• [Problem to work on] The full set of records below is to be reproduced without a single alteration.

• [Data to process]
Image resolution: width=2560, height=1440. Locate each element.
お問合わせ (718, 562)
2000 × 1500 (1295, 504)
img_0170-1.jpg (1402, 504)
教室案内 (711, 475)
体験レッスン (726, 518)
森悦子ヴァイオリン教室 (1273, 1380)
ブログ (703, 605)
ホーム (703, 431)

• [Response to the exercise]
Image resolution: width=2560, height=1440. Locate each element.
お問合わせ (718, 562)
2000 × 1500 (1295, 504)
img_0170-1.jpg (1402, 504)
教室案内 (711, 475)
体験レッスン (726, 518)
森悦子ヴァイオリン教室 (1273, 1380)
ブログ (703, 605)
ホーム (703, 431)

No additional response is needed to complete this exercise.